THE hit TV series Who Do You Think You Are? has caused a surge in people wanting to trace their family trees, but in Doncaster a society promoting ancestral research first put its roots down as far back as 1980.
This year marks the 30th anniversary of the Doncaster and District Family History Society, started by president Derek Palgrave, who asked people to attend a meeting at the Doncaster Museum. To his astonishment 200 people turned up.
On the opening night a committee was formed, Derek being the first chairman and other people volunteering for jobs as secretary, treasurer and committee members.
From those humble beginnings the society has built up a worldwide membership of more than 3,000 and their monthly meetings are usually attended by up to 100 people.
"The aims of the society are the same as when we started, to help members with their own family history, to provide somewhere they can do their research, and create CDs, books and booklets about the Doncaster area and beyond," said publicity officer Alan Turner.
"Our research room at King Edward Road, Balby, is named after our founder Derek Palgrave and holds in its archives over 55,000 items ready to be searched.We are also right next door to the Doncaster Archives, so it gives researchers even more reasons to come along."
Alan, a retired events manager, first joined the society in 1982, and has derived great pleasure from researching his own family tree.
Like many people from this part of the world he has discovered how poor they were, having traced records showing the parish of Clayton and Frickley paid for their home to have glass in the windows, and they once borrowed 1 for a coffin to bury a family member. Another ancestor also ended up in Wakefield jail for stealing two cows in 1841.
"Membership certainly went up with the Who Do You Think You Are? programme because it enlightens and excites people. We then try to help people as much as we can with their own research.
"Since the television programme ordinary people have taken an interest in their roots. We are the cheapest society in the country and have no need to increase our fees at present.
"Our membership is very healthy and each year new people join us from all over the world.
"We are proud to say that we are here for the people of Doncaster and do our best to provide help and advice when asked." said Alan.
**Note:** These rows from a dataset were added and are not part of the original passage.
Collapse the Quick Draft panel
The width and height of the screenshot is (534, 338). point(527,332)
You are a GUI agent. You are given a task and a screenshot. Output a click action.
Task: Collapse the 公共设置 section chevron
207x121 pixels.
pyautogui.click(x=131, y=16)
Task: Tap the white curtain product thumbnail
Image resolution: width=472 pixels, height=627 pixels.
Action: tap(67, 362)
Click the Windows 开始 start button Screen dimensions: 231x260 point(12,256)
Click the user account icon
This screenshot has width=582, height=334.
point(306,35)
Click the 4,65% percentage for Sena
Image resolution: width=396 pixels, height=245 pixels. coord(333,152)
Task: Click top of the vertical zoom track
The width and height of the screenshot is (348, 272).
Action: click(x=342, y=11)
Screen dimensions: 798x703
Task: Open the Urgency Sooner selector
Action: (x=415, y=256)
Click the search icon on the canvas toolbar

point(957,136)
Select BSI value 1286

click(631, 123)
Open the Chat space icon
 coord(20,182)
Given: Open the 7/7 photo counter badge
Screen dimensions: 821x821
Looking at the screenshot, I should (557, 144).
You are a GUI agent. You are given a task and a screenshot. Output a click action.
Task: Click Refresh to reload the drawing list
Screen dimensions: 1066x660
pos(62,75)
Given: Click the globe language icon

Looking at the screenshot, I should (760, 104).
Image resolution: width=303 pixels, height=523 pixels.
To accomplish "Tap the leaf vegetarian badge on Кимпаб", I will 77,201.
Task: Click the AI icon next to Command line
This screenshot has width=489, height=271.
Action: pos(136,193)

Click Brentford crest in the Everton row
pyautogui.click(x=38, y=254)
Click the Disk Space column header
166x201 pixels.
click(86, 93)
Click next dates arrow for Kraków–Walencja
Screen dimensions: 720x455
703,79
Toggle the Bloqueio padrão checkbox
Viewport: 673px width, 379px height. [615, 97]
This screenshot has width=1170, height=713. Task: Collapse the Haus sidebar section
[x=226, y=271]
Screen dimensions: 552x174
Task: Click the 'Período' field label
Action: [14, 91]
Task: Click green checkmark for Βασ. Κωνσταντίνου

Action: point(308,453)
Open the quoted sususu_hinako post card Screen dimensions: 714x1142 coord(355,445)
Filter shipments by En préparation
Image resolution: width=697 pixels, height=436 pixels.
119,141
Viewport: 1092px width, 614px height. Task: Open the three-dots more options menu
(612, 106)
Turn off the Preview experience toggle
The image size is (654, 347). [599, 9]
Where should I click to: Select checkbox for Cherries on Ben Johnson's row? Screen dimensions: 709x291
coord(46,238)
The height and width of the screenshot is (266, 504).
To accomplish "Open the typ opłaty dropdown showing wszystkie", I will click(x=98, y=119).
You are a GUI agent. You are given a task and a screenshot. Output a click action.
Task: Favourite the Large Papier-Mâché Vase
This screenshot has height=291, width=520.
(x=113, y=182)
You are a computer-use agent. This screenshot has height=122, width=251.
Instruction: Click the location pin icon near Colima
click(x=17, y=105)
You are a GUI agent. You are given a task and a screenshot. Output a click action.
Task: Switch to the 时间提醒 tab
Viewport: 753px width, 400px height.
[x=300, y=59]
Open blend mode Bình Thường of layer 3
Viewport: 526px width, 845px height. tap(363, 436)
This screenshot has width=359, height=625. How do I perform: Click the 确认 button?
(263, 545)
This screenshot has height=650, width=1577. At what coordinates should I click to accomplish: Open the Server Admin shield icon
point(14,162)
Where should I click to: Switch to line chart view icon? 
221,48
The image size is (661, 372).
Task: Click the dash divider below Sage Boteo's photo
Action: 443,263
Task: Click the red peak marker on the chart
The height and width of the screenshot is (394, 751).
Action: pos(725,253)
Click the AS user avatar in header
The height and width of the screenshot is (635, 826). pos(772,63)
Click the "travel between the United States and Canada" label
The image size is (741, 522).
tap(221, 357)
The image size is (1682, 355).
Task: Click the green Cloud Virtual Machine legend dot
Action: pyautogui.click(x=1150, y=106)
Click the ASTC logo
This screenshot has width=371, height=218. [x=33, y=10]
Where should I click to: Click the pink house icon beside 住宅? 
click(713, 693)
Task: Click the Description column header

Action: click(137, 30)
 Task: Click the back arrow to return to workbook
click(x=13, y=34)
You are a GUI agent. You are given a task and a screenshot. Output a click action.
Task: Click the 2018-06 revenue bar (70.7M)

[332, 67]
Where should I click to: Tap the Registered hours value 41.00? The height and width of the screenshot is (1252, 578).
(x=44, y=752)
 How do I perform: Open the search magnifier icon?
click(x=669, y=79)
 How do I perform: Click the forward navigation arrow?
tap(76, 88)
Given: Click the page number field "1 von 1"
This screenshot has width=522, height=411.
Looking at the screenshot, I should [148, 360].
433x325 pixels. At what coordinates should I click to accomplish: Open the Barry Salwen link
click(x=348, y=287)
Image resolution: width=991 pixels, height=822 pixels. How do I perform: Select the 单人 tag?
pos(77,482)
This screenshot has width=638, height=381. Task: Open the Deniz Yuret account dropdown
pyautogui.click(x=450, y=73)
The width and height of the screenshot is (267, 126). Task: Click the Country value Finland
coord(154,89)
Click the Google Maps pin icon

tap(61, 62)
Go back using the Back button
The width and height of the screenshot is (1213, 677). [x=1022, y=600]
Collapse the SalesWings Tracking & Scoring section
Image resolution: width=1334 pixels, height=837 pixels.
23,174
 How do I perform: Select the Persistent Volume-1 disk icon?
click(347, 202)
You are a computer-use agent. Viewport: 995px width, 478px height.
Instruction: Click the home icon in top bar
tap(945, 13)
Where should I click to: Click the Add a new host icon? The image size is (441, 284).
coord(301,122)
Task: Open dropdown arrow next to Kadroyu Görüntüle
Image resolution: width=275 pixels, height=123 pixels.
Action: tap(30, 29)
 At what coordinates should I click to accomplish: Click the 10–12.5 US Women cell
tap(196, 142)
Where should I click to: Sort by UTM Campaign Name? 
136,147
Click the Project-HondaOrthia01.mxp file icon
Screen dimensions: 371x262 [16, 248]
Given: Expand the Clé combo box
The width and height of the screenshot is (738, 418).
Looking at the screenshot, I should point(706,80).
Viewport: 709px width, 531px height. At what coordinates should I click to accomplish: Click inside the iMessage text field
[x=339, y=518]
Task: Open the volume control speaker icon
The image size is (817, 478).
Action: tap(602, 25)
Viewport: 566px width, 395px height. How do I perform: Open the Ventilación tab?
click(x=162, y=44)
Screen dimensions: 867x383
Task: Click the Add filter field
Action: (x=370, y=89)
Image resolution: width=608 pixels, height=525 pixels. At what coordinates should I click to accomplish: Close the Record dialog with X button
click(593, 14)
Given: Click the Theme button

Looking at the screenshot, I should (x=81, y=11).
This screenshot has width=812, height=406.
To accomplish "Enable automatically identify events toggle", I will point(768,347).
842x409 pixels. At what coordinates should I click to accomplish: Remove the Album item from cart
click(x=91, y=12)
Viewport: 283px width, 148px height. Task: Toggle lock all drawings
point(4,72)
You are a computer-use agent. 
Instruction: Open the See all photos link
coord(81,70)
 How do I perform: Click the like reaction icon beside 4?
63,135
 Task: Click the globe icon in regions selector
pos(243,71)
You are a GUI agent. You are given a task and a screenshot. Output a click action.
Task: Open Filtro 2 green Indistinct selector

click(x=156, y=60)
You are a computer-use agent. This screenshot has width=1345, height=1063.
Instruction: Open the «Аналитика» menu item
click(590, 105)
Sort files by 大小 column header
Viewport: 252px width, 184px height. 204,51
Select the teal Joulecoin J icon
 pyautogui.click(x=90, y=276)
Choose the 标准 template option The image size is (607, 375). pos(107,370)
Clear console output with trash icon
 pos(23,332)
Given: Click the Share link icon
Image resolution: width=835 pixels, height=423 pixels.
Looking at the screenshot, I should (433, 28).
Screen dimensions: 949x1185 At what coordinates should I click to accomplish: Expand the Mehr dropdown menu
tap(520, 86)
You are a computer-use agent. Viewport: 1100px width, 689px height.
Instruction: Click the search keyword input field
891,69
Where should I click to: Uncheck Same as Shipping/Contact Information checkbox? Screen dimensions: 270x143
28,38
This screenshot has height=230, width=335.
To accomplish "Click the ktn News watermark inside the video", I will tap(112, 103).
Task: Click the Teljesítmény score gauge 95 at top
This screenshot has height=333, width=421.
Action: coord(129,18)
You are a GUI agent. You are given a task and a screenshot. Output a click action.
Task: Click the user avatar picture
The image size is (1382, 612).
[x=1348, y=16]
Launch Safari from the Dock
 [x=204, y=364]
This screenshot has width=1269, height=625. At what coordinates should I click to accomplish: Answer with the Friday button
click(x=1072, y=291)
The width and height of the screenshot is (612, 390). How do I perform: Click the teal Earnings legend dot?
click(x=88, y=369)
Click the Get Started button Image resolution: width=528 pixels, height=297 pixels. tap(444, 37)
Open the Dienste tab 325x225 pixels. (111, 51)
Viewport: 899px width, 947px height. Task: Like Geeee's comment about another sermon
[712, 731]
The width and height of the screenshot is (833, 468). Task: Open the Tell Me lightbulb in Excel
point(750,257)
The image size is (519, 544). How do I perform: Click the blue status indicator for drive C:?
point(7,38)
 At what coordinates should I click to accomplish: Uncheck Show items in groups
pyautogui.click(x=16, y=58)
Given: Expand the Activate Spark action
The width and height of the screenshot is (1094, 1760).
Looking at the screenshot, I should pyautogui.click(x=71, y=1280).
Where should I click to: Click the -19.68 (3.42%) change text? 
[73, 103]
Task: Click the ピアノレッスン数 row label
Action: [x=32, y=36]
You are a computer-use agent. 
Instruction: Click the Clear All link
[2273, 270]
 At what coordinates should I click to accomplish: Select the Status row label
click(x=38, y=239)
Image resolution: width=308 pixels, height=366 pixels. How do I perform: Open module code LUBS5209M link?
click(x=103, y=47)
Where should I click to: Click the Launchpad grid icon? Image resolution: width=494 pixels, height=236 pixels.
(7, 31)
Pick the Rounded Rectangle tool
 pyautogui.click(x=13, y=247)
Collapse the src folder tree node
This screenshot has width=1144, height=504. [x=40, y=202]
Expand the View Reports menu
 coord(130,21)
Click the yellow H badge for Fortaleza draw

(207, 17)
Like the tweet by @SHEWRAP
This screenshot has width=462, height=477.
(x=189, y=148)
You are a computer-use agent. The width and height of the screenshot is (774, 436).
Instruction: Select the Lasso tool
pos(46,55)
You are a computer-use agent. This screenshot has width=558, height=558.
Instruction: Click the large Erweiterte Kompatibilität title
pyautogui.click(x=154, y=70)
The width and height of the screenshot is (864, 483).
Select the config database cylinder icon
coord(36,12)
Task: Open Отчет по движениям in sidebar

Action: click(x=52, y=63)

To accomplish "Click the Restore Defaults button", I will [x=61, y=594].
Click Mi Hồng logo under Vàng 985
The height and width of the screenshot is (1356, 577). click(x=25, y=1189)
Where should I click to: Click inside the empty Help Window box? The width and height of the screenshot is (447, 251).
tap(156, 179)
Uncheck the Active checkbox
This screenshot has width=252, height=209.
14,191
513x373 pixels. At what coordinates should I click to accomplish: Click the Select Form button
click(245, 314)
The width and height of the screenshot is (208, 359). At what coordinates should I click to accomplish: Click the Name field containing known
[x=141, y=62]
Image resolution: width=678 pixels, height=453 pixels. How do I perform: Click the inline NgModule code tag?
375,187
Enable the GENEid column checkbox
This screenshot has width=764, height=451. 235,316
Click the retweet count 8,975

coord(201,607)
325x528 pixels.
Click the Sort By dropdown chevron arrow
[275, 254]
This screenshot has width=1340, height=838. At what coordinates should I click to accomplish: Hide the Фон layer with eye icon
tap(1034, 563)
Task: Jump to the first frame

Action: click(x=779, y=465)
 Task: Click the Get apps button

The Palgrave Centre is equipped with computers and volunteers to help visitors with whatever they are looking for and two programmes free to search, Ancestry & Find My Past.
Meetings take place on the last Wednesday of the month at Doncaster School for the Deaf on Leger Way with a speaker on all sorts of topics and these can be viewed on their website www.doncasterfhs.co.uk.
The society also runs courses during the year for beginners and publishes a magazine, The Doncaster Ancestor, four times a year.
Their next major event will be the Family History day on October 30 at the Danum School, Armthorpe Road, with three speakers talking about:
Using Newspapers in your Research; A Long Way Home tells of widow Mary Webster's struggle in the 17th century; and the Stage and Mail Coach journeys from Bawtry to Teeside and what was in store for the traveller in those days.